State Assemblyman Matt Slater (R/Yorktown) has introduced legislation that would prohibit convicted killers of police officers from making parole.

Slater’s bill was triggered by the New York State Parole Board’s recent decision to release Scott Cobb, who drove the getaway car in the 1988 assassination of New York Police Department Officer Edward Byrne, this month.

Despite the heinousness of the crime, some do argue that society as a whole benefits most when parole boards also eventually consider an inmate’s potential for rehabilitation and successful reintegration into society, rather than solely considering the seriousness of the original crime and criminal history, even when it comes to the most unforgivable acts.

That said, Slater believes parole boards can’t be trusted with wiggle room.

“If you kill a police officer, you should never see the light of day again. It’s really that simple and it’s clear that the Parole Board cannot be trusted to act in the best interests of all New Yorkers,” Slater stated. “Democratic majorities in both the State Assembly and the State Senate have a moral obligation to act on this vital legislation immediately.”

During the last six years, Slater said the Parole Board has released 36 criminals convicted of murdering police officers.

In 1988, Byrne was a rookie officer in the NYPD who was killed in Queens in a murder-for-hire execution by Cobb and three accomplices while guarding a witness planning to testify against a New York City drug kingpin.  Cobb was convicted of second-degree murder and criminal possession of a weapon.

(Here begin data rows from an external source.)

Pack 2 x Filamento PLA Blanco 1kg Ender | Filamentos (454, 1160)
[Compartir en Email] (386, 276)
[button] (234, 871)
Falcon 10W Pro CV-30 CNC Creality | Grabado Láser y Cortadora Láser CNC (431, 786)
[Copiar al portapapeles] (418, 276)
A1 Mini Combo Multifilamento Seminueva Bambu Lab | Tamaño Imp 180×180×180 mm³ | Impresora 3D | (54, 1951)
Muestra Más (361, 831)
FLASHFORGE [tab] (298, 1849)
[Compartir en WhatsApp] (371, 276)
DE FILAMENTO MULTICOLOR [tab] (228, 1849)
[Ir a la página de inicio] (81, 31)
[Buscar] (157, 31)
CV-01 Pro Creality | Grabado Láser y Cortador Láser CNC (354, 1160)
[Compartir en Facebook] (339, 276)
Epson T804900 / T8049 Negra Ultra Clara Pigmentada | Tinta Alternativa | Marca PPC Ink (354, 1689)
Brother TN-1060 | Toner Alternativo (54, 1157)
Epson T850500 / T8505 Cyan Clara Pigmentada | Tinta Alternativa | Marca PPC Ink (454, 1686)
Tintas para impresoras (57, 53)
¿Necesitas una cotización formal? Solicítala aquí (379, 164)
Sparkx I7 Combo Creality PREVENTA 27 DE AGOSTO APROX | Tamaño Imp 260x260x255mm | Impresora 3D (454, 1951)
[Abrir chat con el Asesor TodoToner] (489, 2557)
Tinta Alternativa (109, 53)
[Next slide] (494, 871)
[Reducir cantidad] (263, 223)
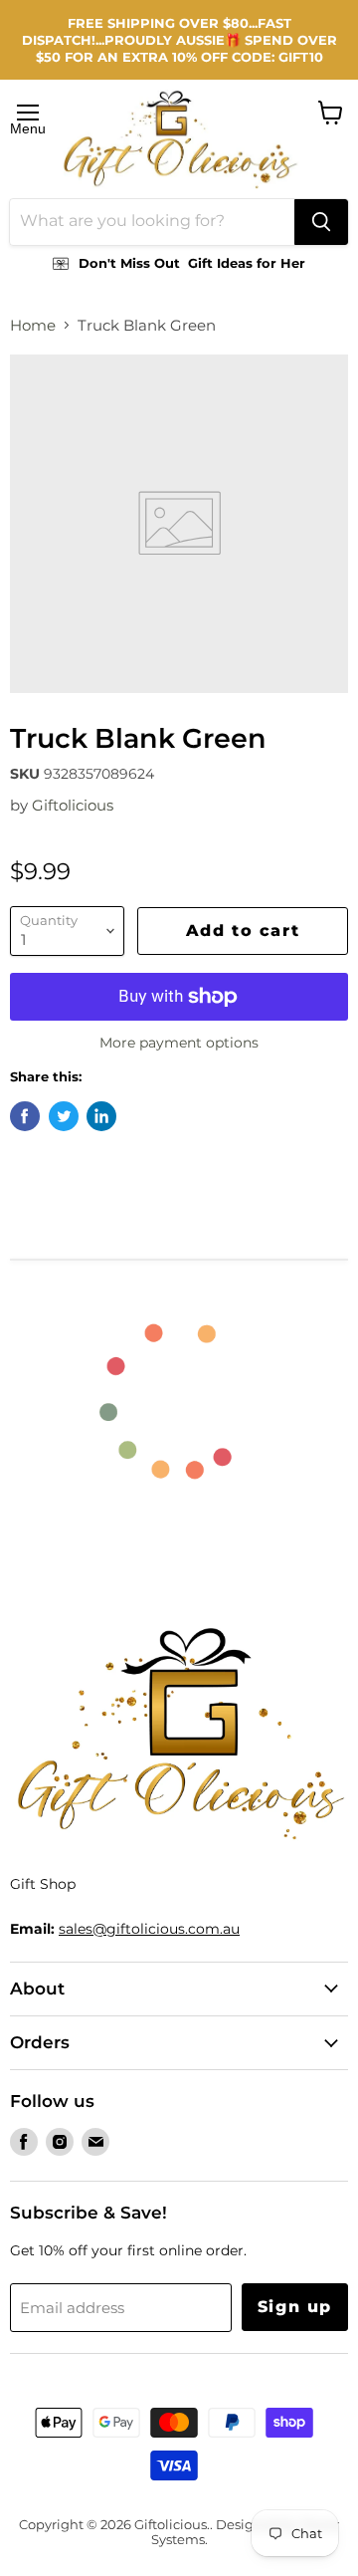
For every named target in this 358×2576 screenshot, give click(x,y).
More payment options (179, 1043)
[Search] (321, 222)
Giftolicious (72, 805)
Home (33, 325)
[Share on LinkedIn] (101, 1116)
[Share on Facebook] (25, 1116)
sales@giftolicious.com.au (149, 1929)
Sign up (295, 2306)
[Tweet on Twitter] (64, 1116)
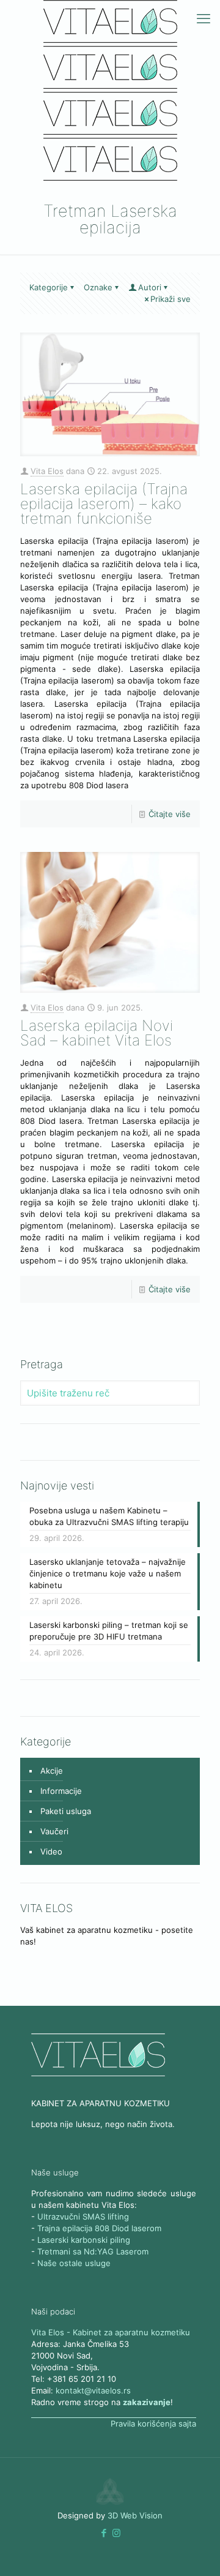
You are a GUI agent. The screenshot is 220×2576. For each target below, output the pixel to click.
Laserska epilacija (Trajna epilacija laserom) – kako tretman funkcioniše (104, 503)
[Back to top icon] (195, 2551)
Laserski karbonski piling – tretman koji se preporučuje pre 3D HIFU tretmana (108, 1630)
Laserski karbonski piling (83, 2240)
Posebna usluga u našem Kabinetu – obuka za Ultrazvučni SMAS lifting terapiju (109, 1516)
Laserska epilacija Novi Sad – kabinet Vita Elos (96, 1033)
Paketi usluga (65, 1811)
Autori (149, 287)
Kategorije (48, 287)
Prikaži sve (170, 299)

Two of the other men convicted of Byrne’s murder will also be eligible for parole this fall.
Yorktown Police Chief Robert Noble, President of the Westchester County Chiefs of Police Association, said he was “outraged” that Cobb is being released from jail.

“NYPD Police Officer Eddie Byrne was 22 years old when he was executed in cold blood by a ruthless murderer, Scott Cobb, who is now being paroled. What message does that send to law abiding citizens who rely on people like Eddie Byrne to protect them and assist them on what is usually their worst day?” Noble said. “As a police chief, I am outraged that Cobb is being released from prison. As a human and New York State resident, I am bitterly disappointed. You kill a cop, you get life without parole. End of story.”
Putnam County Sheriff Kevin McConville said it’s clear the parole system needs an overhaul.

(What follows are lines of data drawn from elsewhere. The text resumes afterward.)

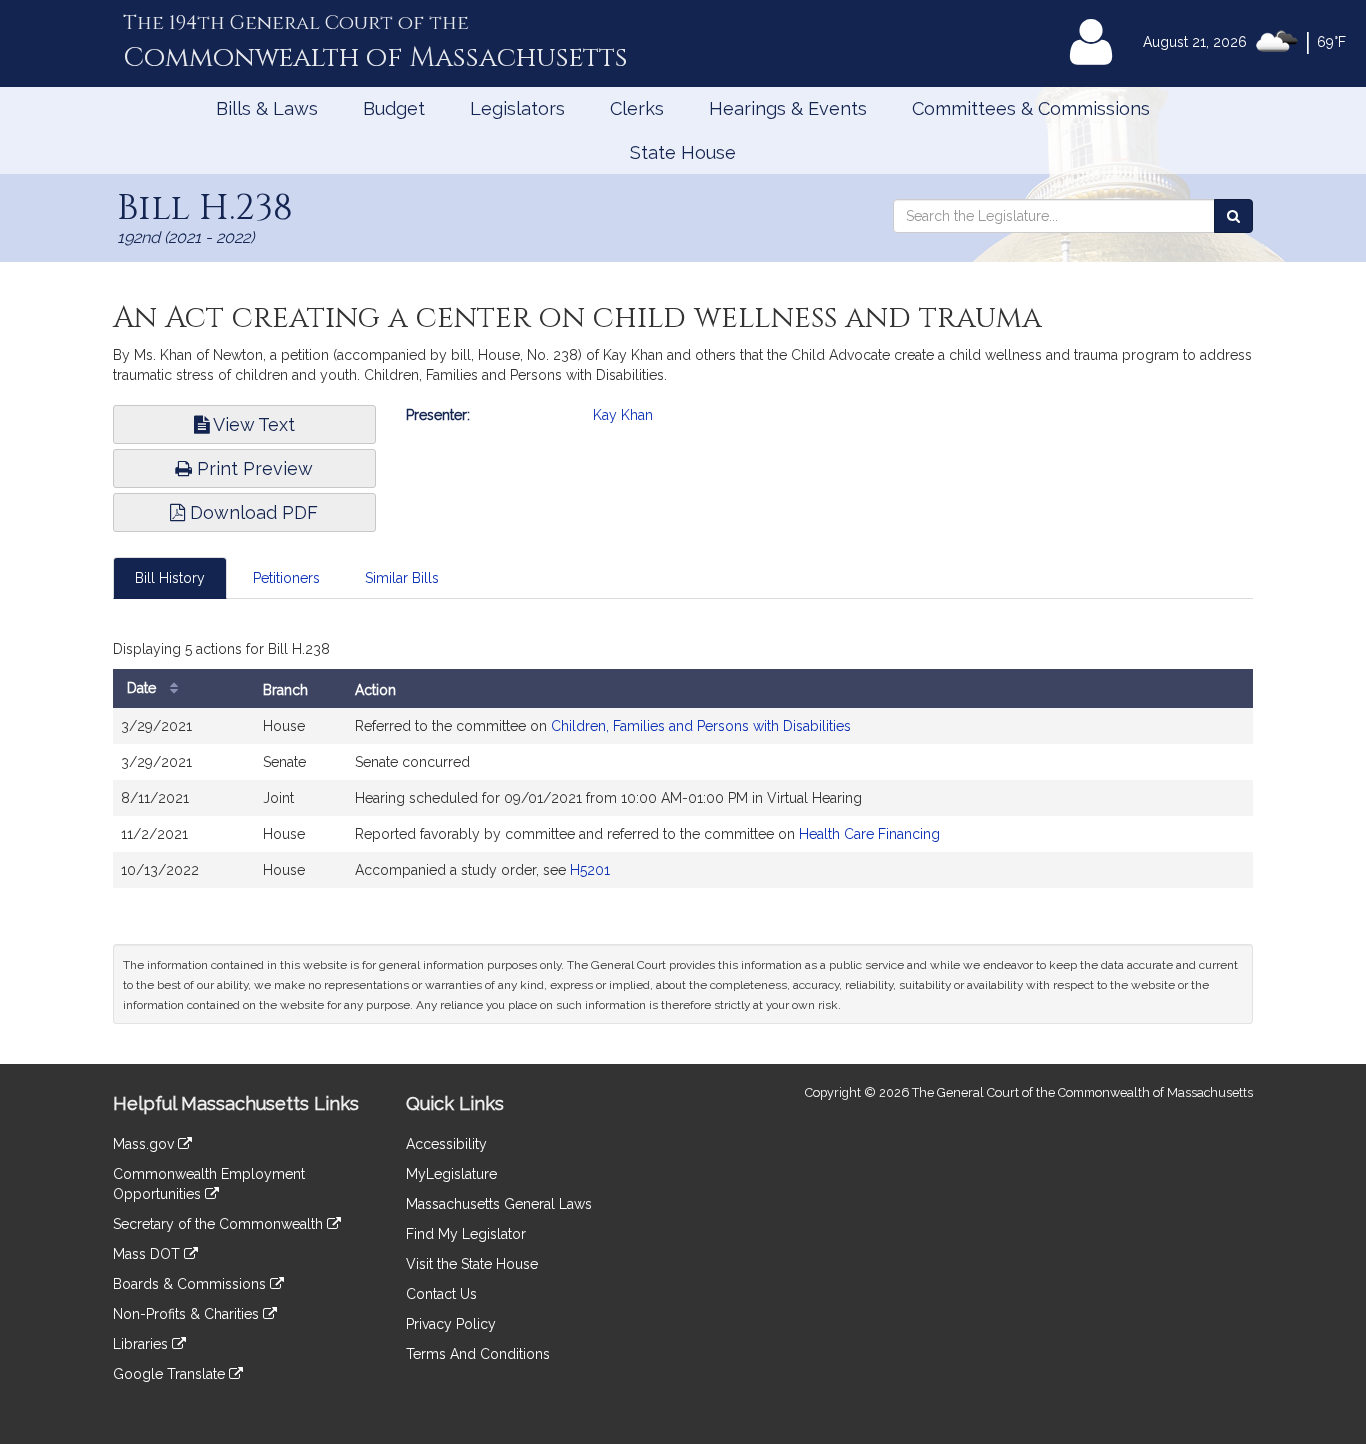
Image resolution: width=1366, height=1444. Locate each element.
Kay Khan (623, 415)
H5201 (590, 870)
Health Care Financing (869, 834)
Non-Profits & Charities (188, 1314)
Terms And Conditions (478, 1354)
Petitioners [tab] (286, 578)
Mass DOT (148, 1254)
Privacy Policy (451, 1324)
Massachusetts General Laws (499, 1204)
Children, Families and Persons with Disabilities (701, 726)
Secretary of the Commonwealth (220, 1224)
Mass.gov (145, 1144)
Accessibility (446, 1144)
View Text (252, 424)
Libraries (142, 1344)
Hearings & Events (788, 108)
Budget (394, 108)
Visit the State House (472, 1264)
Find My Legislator (466, 1234)
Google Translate (171, 1374)
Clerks (637, 108)
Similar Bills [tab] (402, 578)
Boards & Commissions (191, 1284)
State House (683, 152)
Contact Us (441, 1294)
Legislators (517, 108)
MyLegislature (451, 1174)
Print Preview (252, 468)
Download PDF (251, 512)
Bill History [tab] (170, 578)
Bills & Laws (267, 108)
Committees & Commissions (1031, 108)
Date (143, 688)
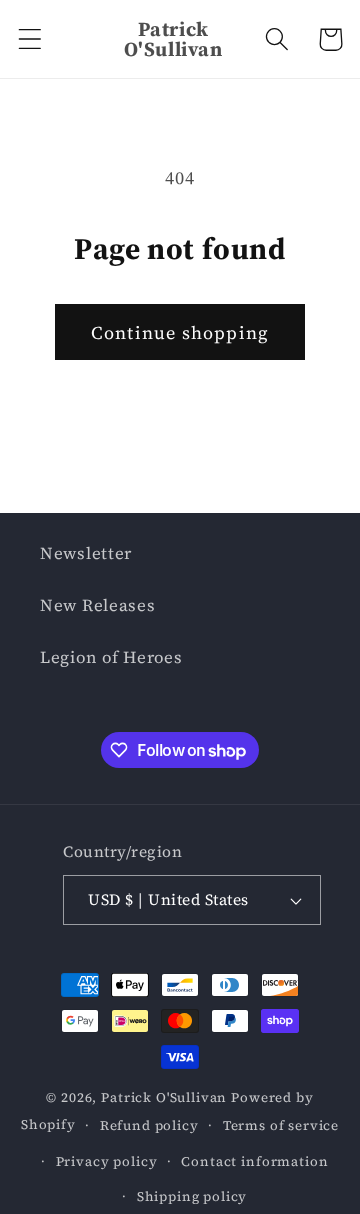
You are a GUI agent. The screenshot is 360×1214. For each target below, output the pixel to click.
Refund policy (149, 1125)
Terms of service (281, 1125)
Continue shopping (180, 332)
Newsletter (86, 553)
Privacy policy (107, 1161)
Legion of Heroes (111, 657)
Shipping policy (192, 1196)
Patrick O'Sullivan (164, 1097)
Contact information (254, 1161)
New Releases (98, 605)
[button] (30, 39)
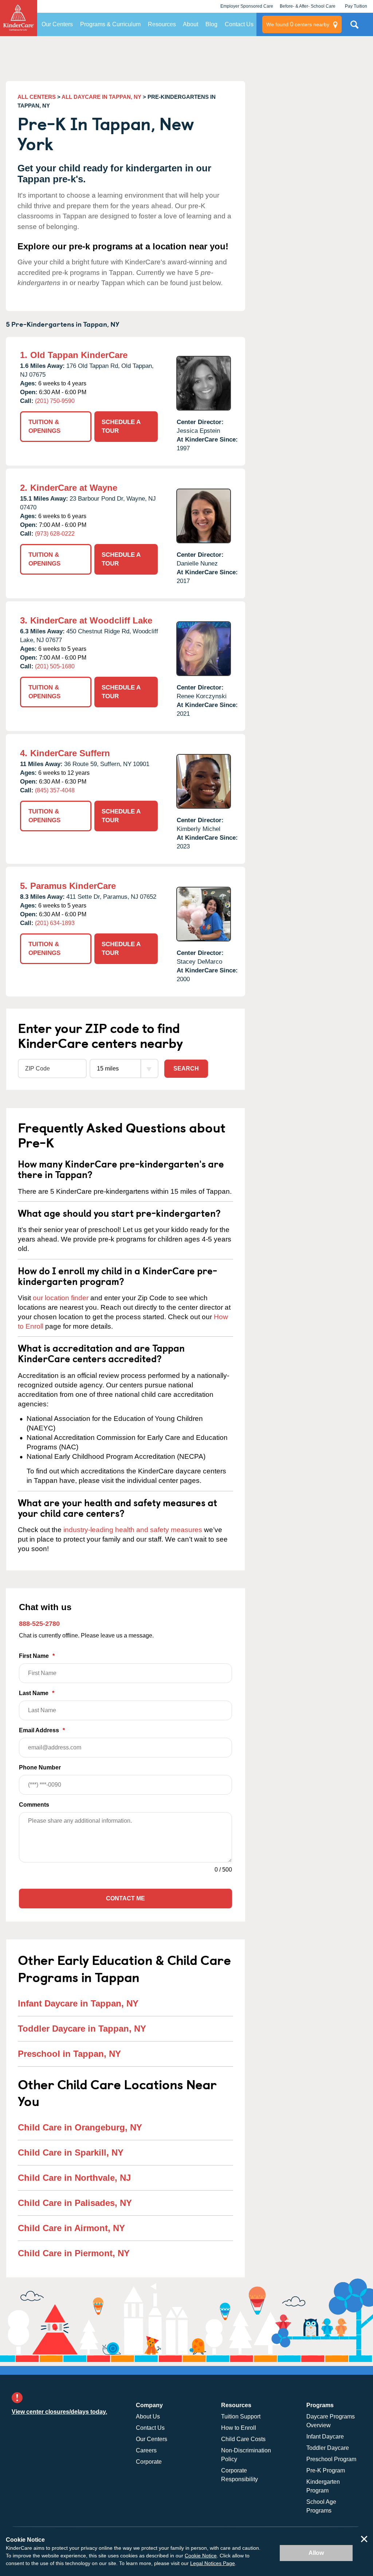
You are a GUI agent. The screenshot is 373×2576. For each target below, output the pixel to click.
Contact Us (239, 24)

“The murder of NYPD Officer Byrne is an unthinkable reality that law enforcement faces every day. This legislation is important for the criminal justice system to survive,” he stated. “Police Officers go to work with the knowledge that at any moment they may be called upon to make the ultimate sacrifice. These offices need to know that the criminal justice system will support their sacrifice. Assemblyman Slater’s legislation will begin that process.”
The federal Edward Byrne Memorial Justice Assistance Grant program was named after Byrne. It is the leading federal source of criminal justice funding to state and local governments—supporting law enforcement, prosecutors and courts, drug treatment and enforcement, crime victim’s programs and prevention and education initiatives. Since 2005, more than $7.6 billion in law enforcement Byrne grant funding has been distributed by the federal government.
“The parole board’s decision is a travesty to law enforcement across New York State,” said Slater, whose 94th Assembly District includes parts of Putnam and Westchester counties, including the towns of Kent, Patterson, Putnam Valley, Carmel, Southeast, Somers, and Yorktown, as well as the Village of Brewster. “I will proudly stand with our police and first responders, and I will always fight to hold Albany accountable to the people protecting our families and communities.”

This article was updated after its original publication to include a link to an additional perspective.